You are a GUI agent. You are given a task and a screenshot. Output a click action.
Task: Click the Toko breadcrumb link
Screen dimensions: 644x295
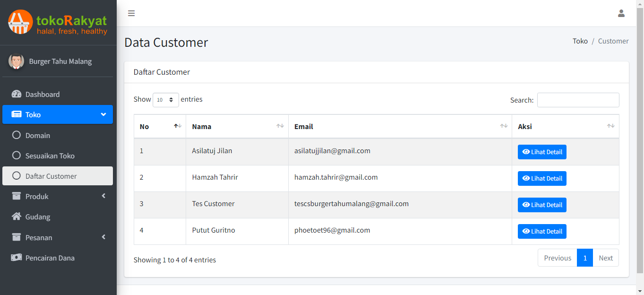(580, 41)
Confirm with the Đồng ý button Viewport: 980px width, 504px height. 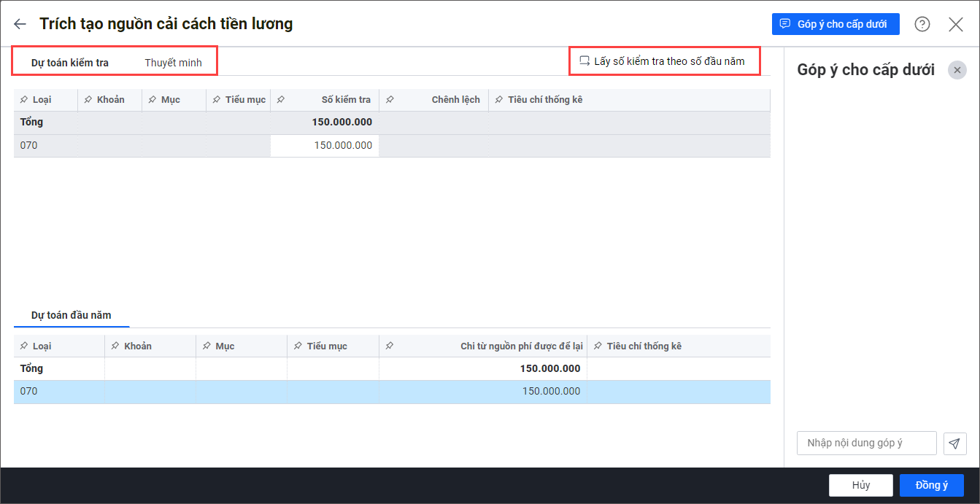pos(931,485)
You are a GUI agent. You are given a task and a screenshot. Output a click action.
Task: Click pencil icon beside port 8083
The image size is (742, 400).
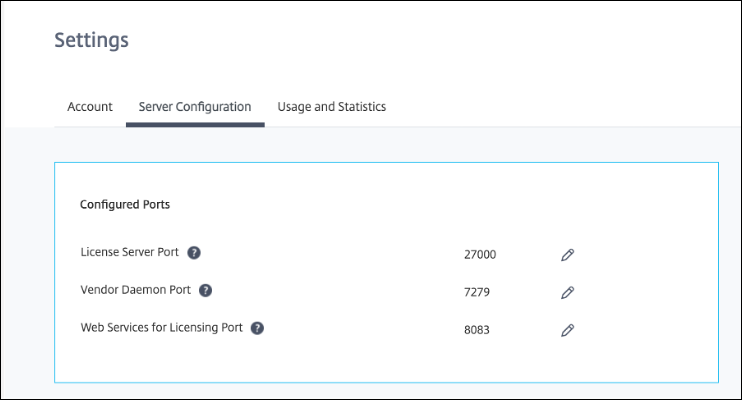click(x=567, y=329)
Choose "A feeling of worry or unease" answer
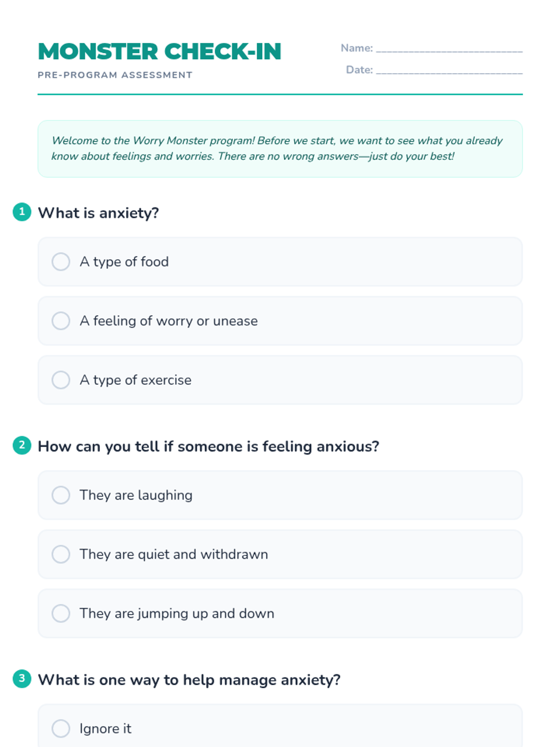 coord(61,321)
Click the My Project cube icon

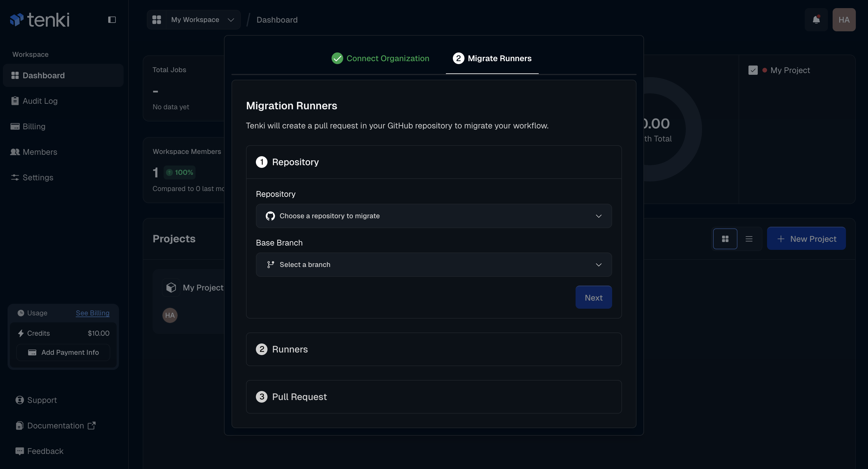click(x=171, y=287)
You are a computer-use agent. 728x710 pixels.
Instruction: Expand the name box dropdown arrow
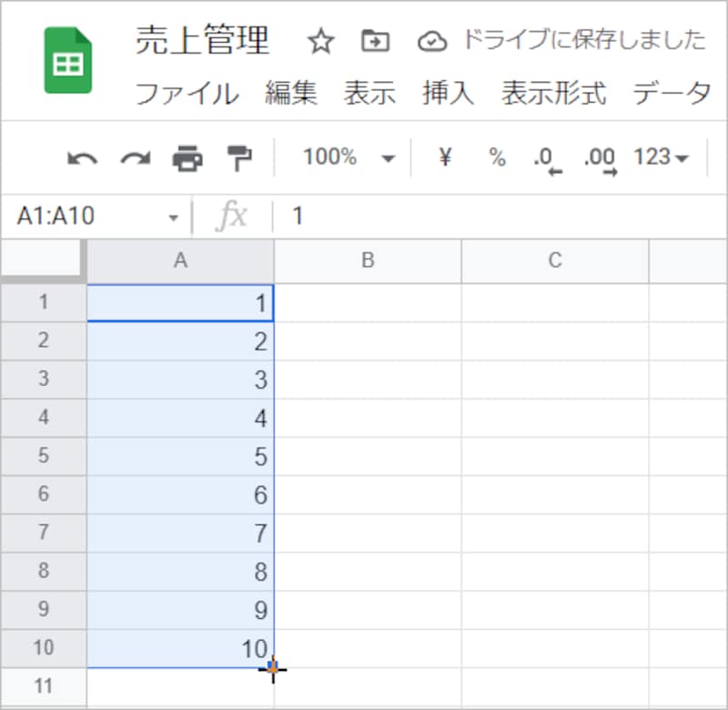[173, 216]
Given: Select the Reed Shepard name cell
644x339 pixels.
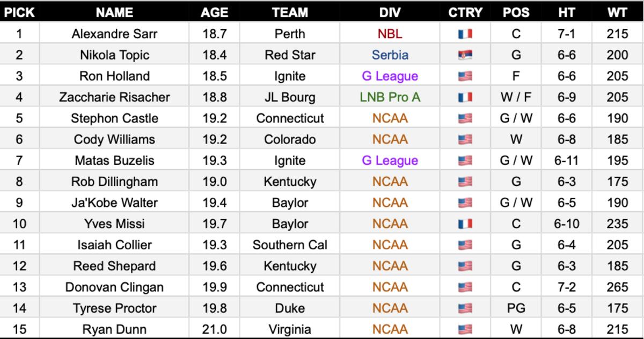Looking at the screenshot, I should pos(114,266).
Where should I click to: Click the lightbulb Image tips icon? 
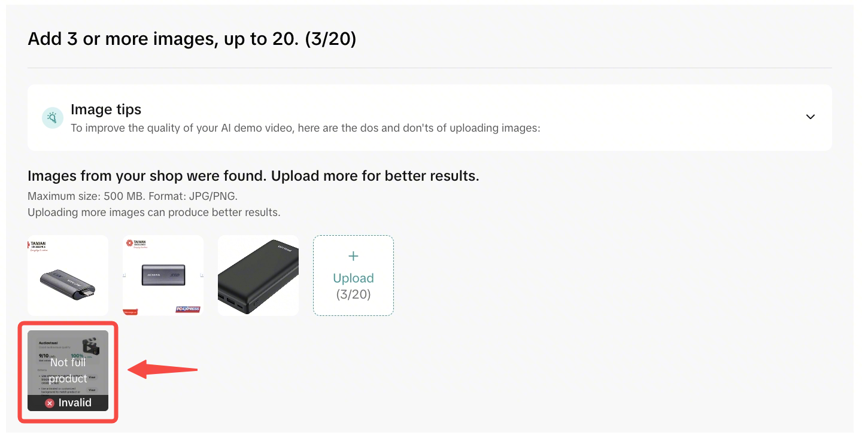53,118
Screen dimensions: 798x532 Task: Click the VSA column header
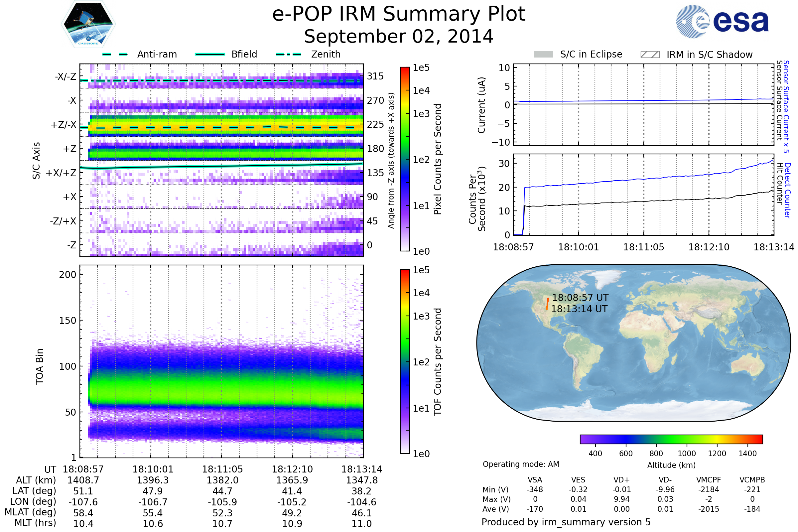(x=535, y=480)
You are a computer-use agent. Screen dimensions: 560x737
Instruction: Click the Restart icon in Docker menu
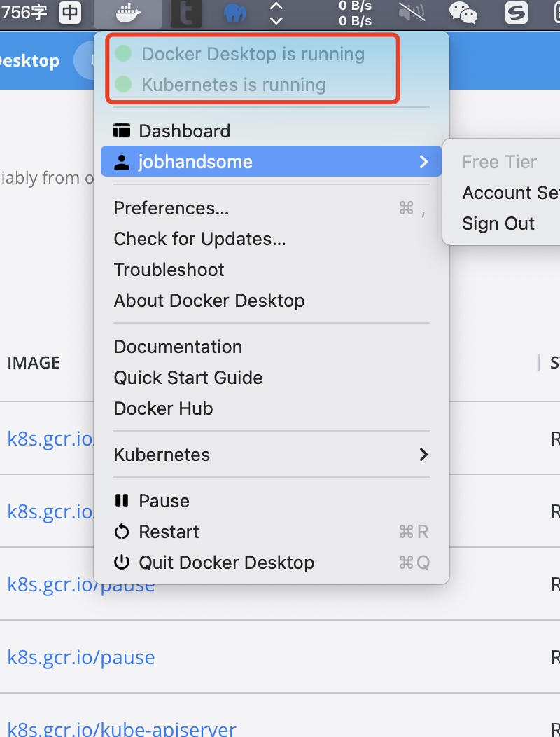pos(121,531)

================================

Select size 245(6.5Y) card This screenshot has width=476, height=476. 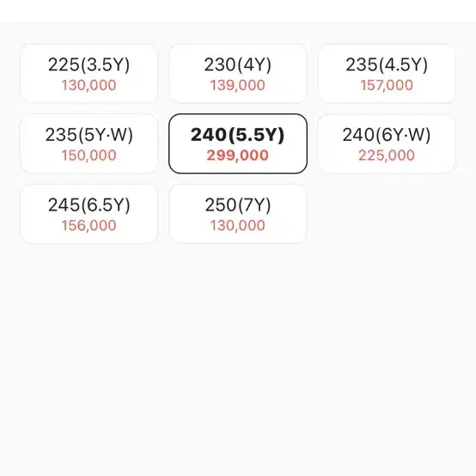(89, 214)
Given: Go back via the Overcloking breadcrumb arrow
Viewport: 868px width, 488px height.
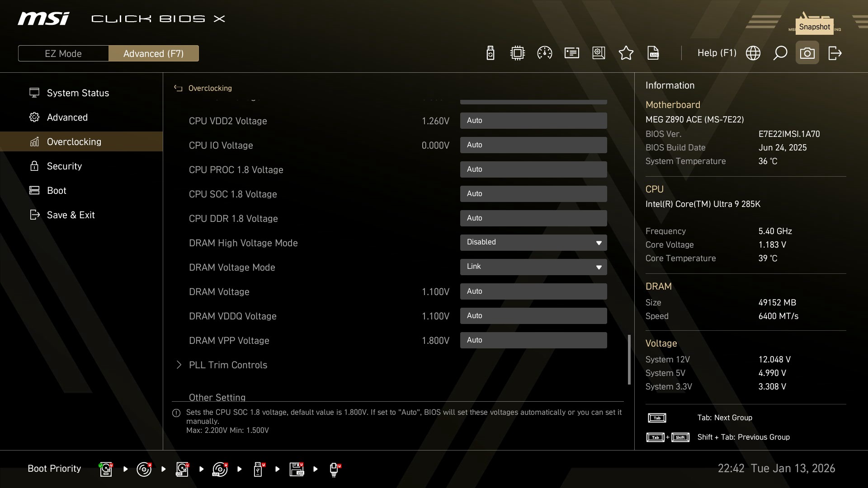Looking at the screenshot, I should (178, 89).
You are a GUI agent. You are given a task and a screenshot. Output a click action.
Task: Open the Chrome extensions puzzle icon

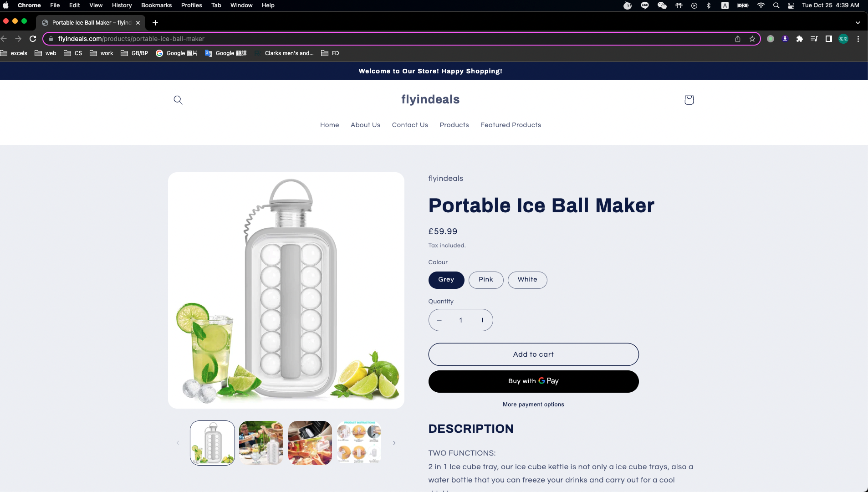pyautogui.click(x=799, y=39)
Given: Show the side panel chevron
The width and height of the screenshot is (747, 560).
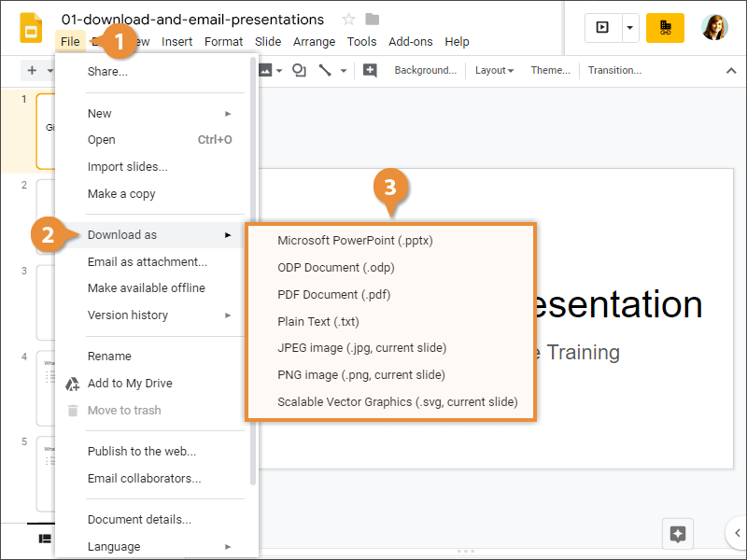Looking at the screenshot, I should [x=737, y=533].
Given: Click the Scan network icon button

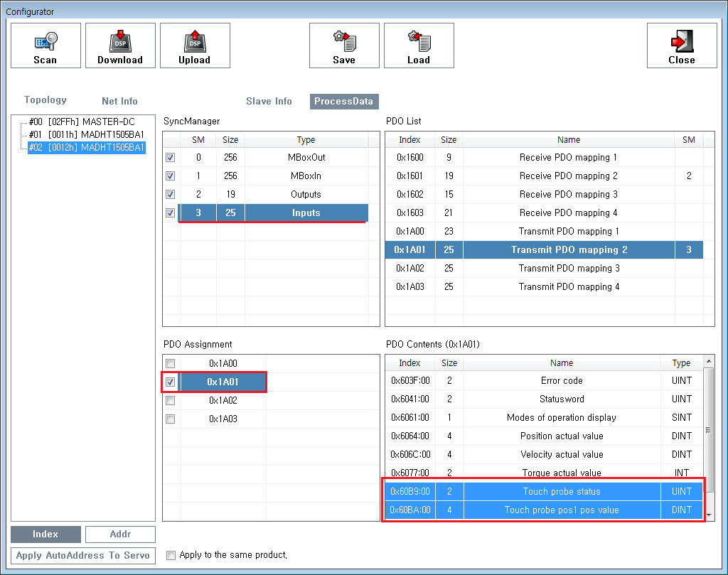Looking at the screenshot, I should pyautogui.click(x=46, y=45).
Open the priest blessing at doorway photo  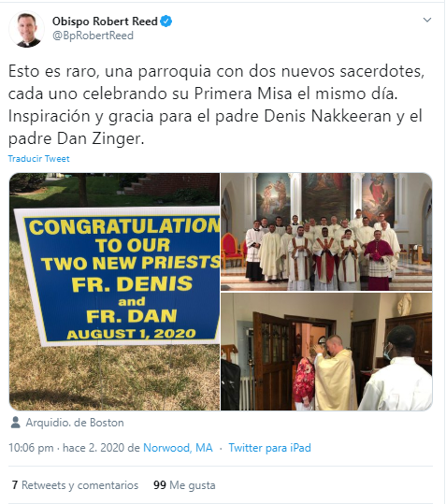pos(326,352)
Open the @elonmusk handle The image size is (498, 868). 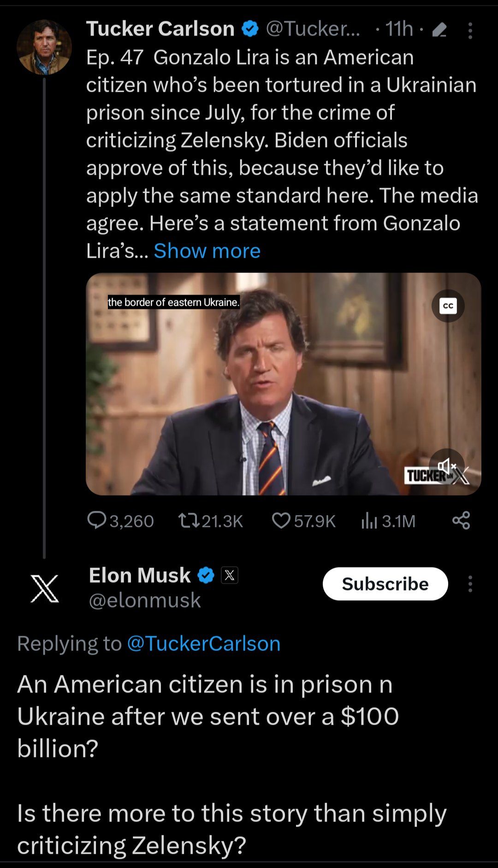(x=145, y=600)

================================

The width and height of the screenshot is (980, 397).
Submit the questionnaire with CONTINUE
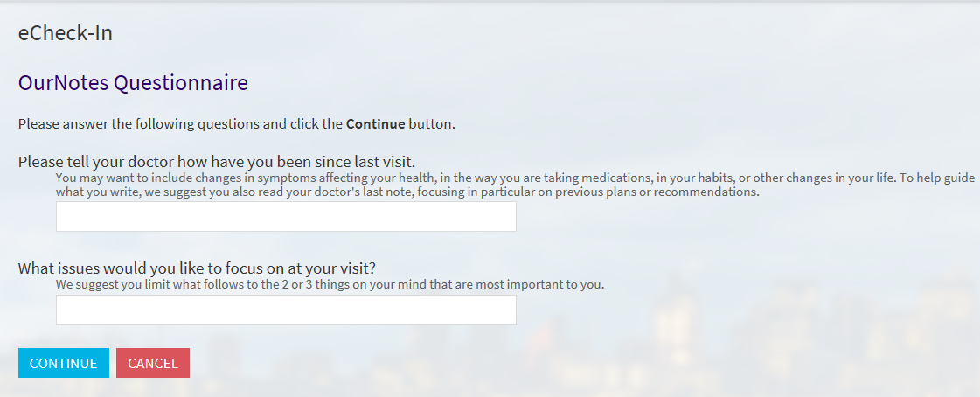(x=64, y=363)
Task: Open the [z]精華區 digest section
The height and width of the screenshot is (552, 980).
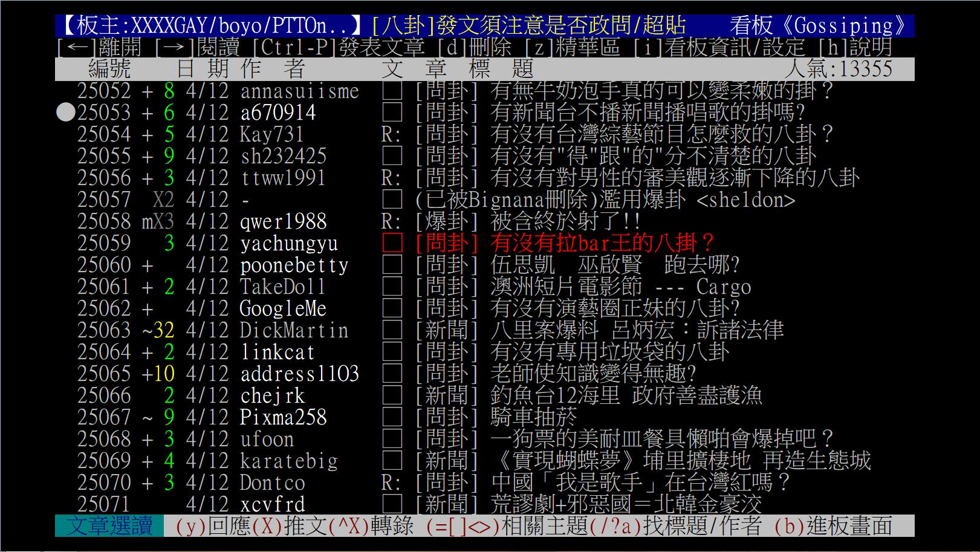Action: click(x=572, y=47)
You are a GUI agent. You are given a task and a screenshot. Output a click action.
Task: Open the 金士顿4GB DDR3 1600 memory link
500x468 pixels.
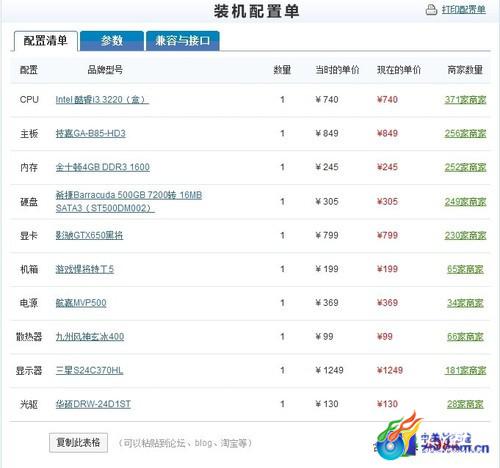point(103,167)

================================

◆ PROBLEM DETAILS ◆
How many lines in the items above contain the word "arrow"? Reply with the number only.

◆ EXERCISE SOLUTION ◆
2